> [Task prompt]:
Every entry below should be printed again exactly as it reads.

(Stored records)
● ● ● ● ●

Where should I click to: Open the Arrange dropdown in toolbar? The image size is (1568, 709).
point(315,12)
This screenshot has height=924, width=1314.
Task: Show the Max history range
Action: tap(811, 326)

● ● ● ● ●

> [Result below]:
Where should I click to: Open the Arrange dropdown in toolbar? The image size is (1568, 709).
point(315,12)
This screenshot has height=924, width=1314.
Task: Show the Max history range
Action: tap(811, 326)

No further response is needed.